According to the Department of Justice, Black Walnut was logged illegally on a ‘large-scale’ in Virginia recently. Two large Alaska timber sales, managed by the U.S. Forest Service, had many ‘irregularities’ – many of which would be considered illegal in many parts of the world. A study found high likelihood of frequent bidder collusion in Idaho state forest timber sales, costing the state an estimated $41 million in lost revenue. A crowdsourced, multi-state, effort to collect Walnut tree DNA to prosecute timber theft crimes just concluded.
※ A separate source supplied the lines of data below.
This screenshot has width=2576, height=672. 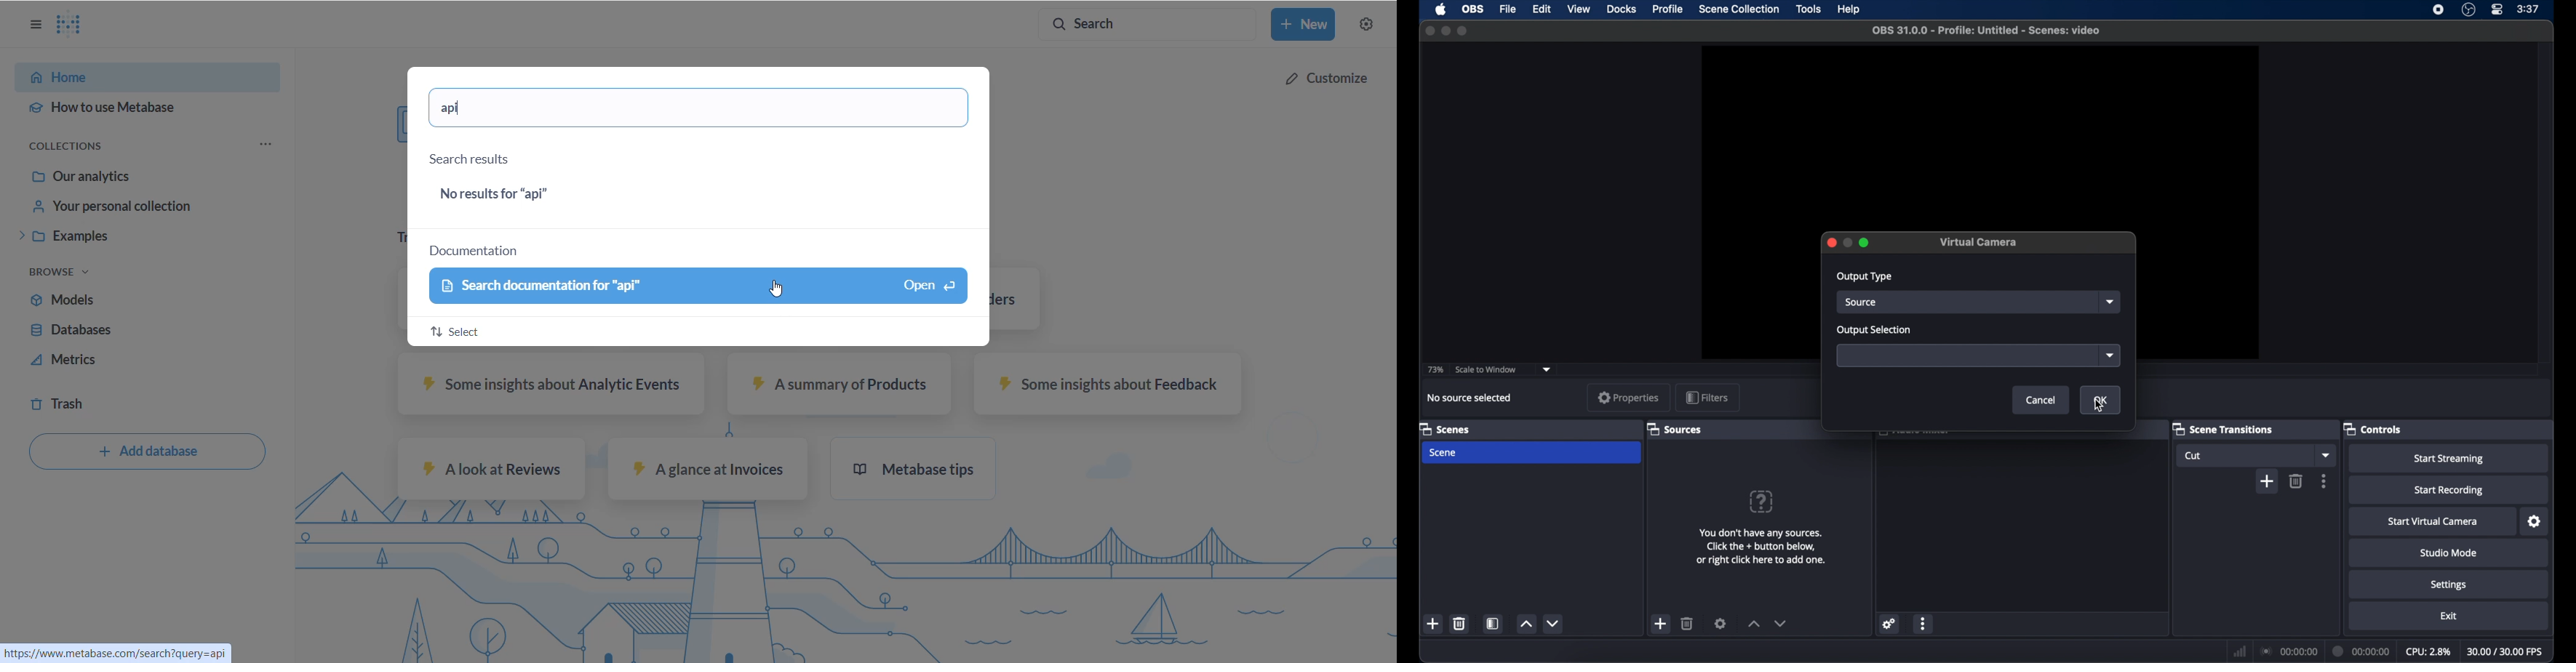 What do you see at coordinates (1830, 243) in the screenshot?
I see `Close` at bounding box center [1830, 243].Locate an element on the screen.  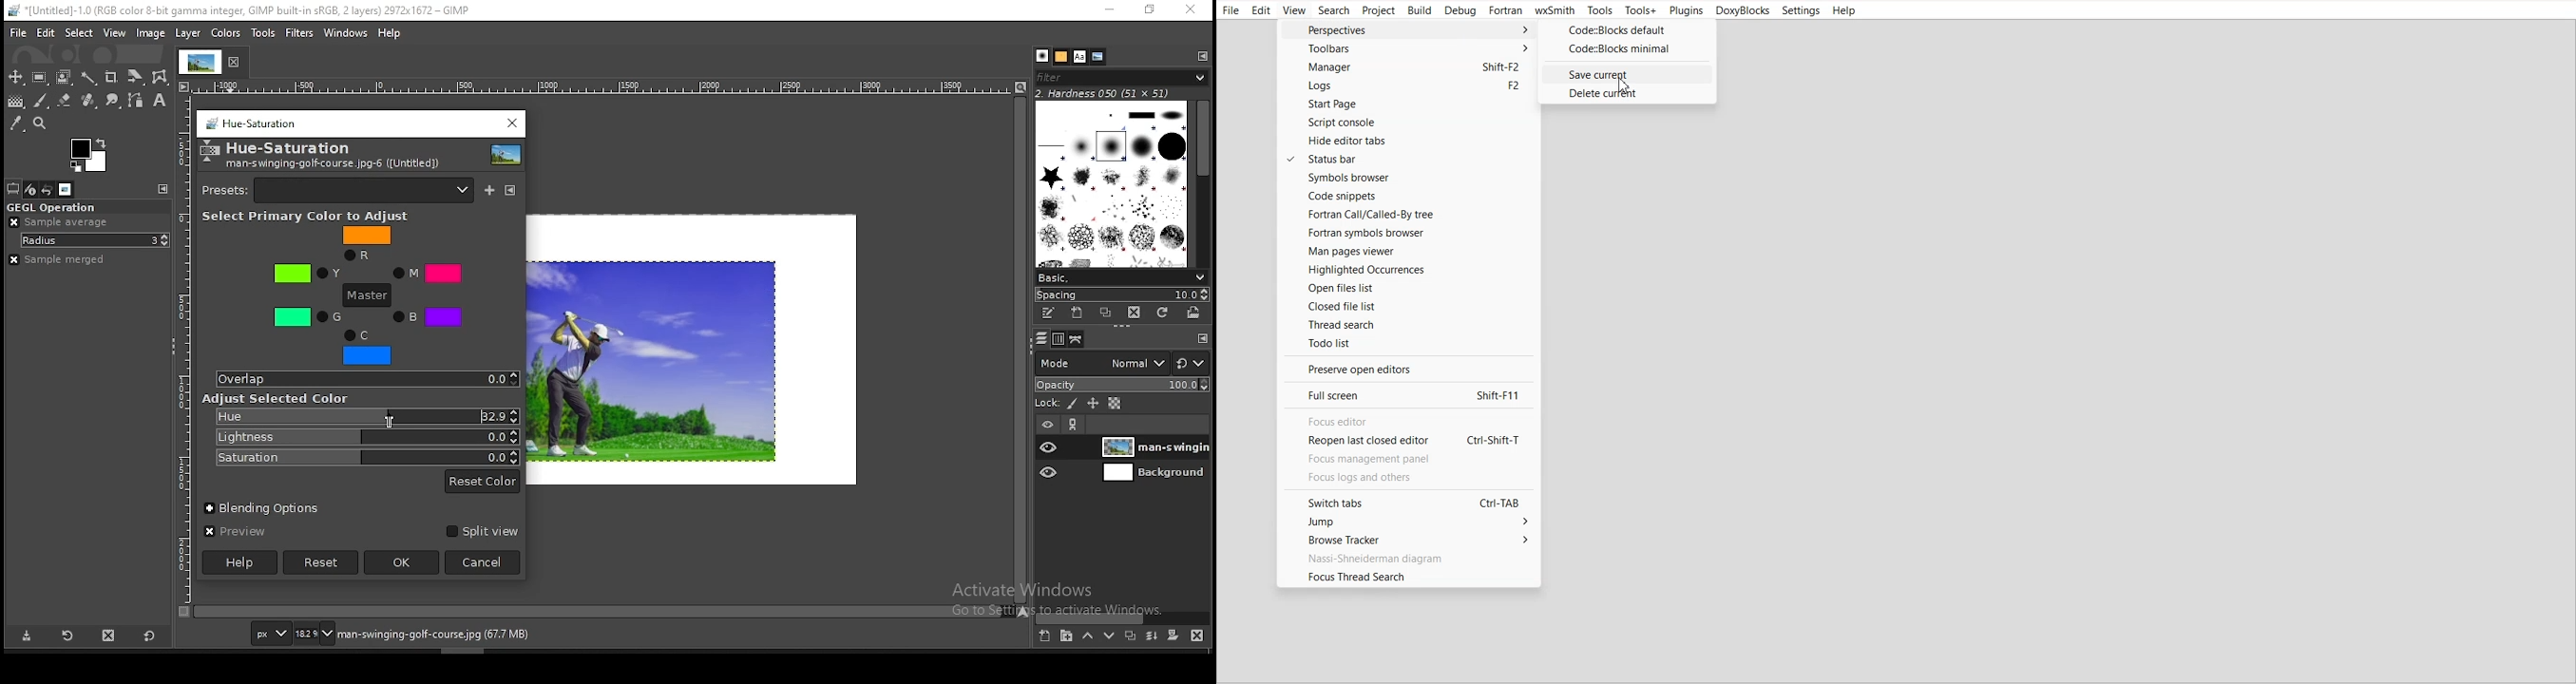
Save current is located at coordinates (1626, 74).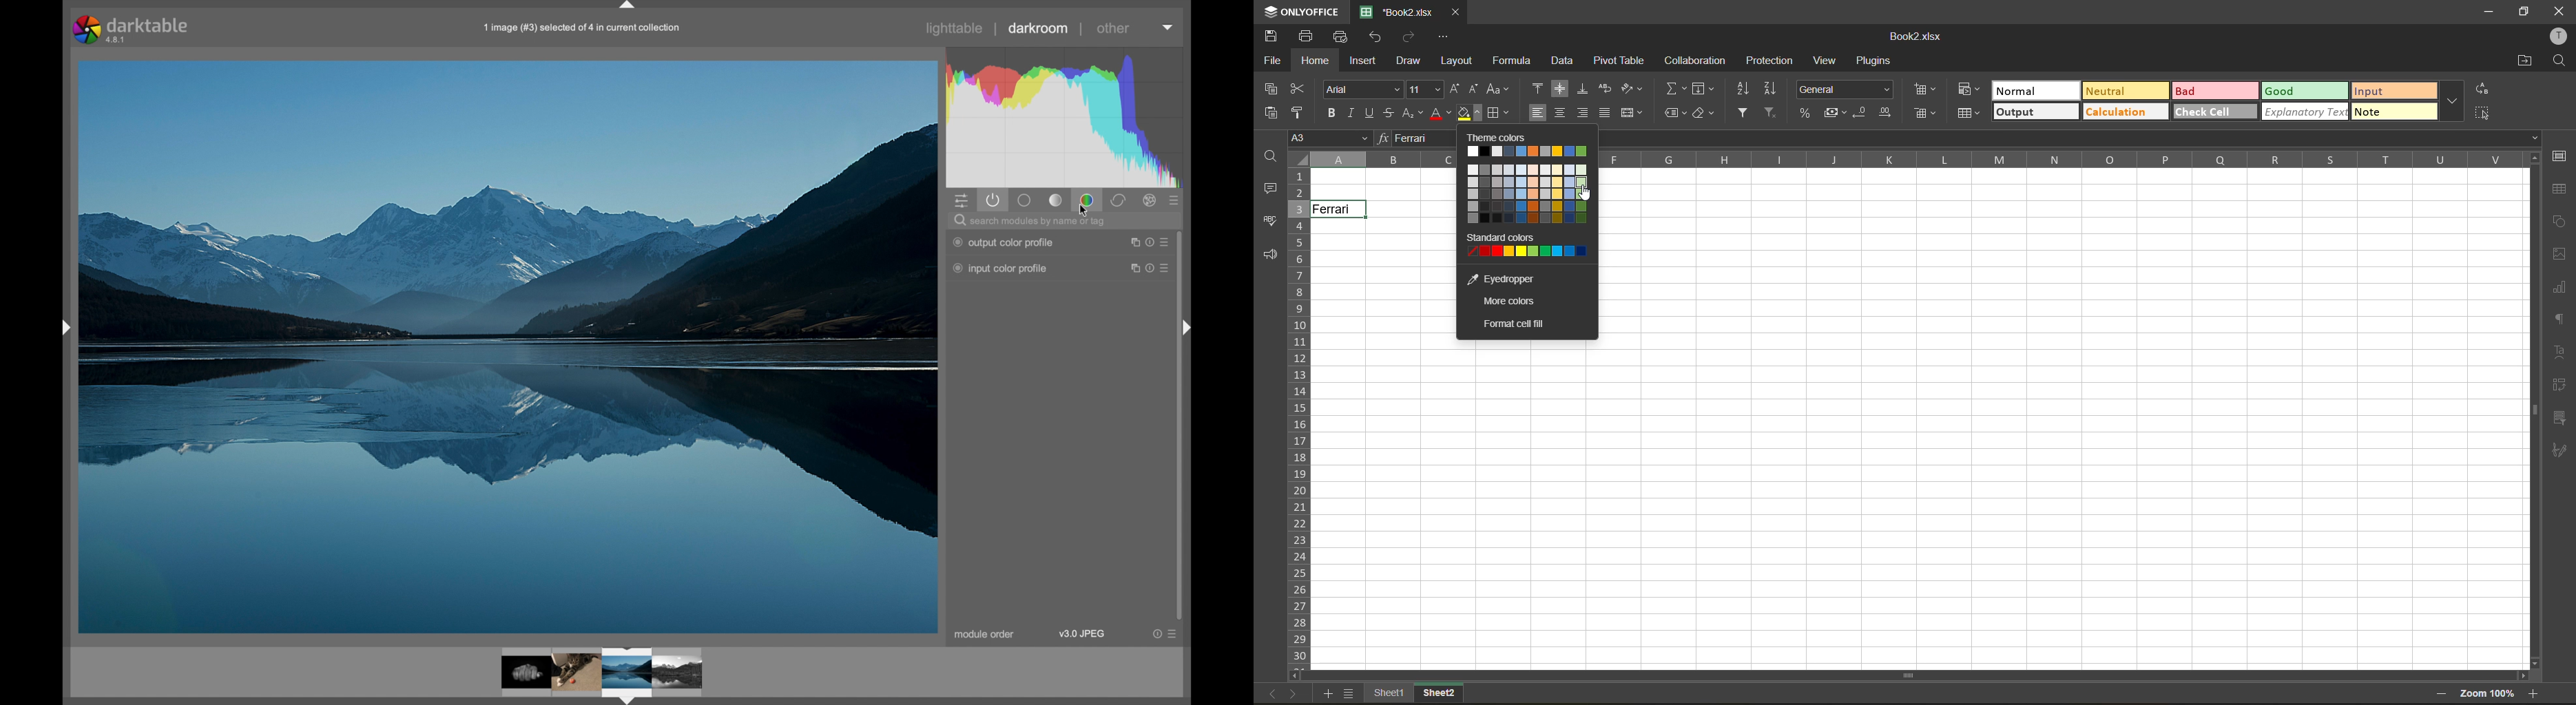 This screenshot has width=2576, height=728. What do you see at coordinates (1271, 113) in the screenshot?
I see `paste` at bounding box center [1271, 113].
And before either of the Seneca Creek studies were produced for the industry, one study study in the southern Appalachian hardwood region estimated that about 120 instances of timber theft occur each year in just a 20 county area.

While illegal logging may not occur at the rate at which it does in other countries of origin, the idea that illegal logging in the U.S. is not a significant problem is a narrative that was created by the industry to protect itself from the Lacey Act Amendment of 2008, and to exempt itself from similar laws governing their export markets (like the European Union Timber Regulation).

Using laws to control wood flows for some countries, while excluding others from these laws, based on industry studies is anti-competitive, stunts industry innovation, and can even lead to a devaluation of global forests. Calls to replicate and further enforce demand side laws like the Lacey Act, to “protect” forests, are just singing the tune of the U.S. forest industry. The narrative that “illegal logging in the U.S. is not common” is not a story of forest conservation, but one of trade protection.